Unimol Docking V2 strange result on posebuster set #261

simmed00 · 2024-08-28T05:28:51Z

I followed the posebuster.ipynb provided in your repo, downloaded the weight file and downloaded the eval_set zip files. However, since the eval_set does not contain pdb file, so I downloaded from the Posebuster repo and move the pdb file into the eval_set folder.
I ran everything smoothly, and the notebook end up giving me a RMSD<2A passing rate of something near 0.8.

However, when I export the predicted pose, and run the Posebuster quality check again, the passing rate significantly drops to lower than 0.6, and the passing rate with PB-valid drop below 0.2. I checked some of the prediction, in some part of the molecule, atoms clash together, which is quite surprising.
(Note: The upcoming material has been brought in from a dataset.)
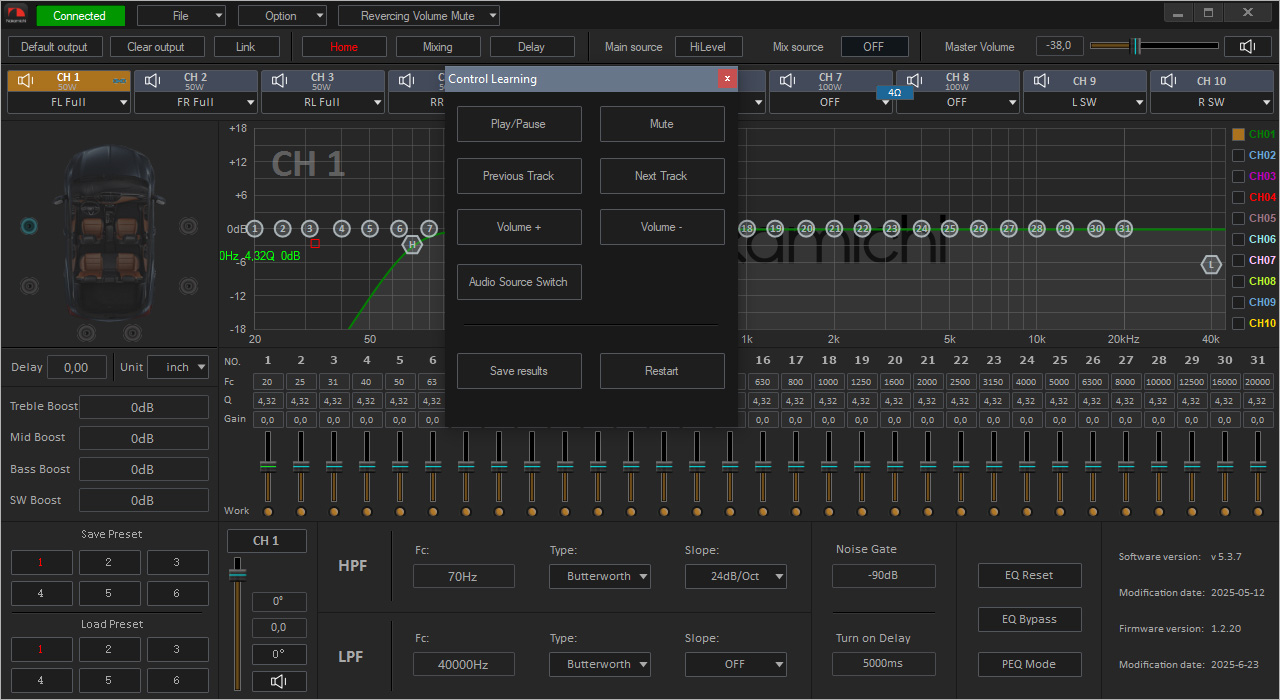Open the HPF Slope 24dB/Oct dropdown
Screen dimensions: 1280x700
click(736, 577)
I wonder if there is any difference in the passing criteria in the Posebuster repo and the passing criteria written in your ipynb? And if there is details I missed in running the ipynb provided in your github?

hypnopump · 2024-08-28T05:56:43Z

Hi @simmed00 , thanks for your interest in UniMol Docking!
Could you provide examples of the clashing atoms you mention? And can you describe more accurately the process you follow to calculate the rmsd? It would be great if your issue can be reproduced to better understand the discrepancy.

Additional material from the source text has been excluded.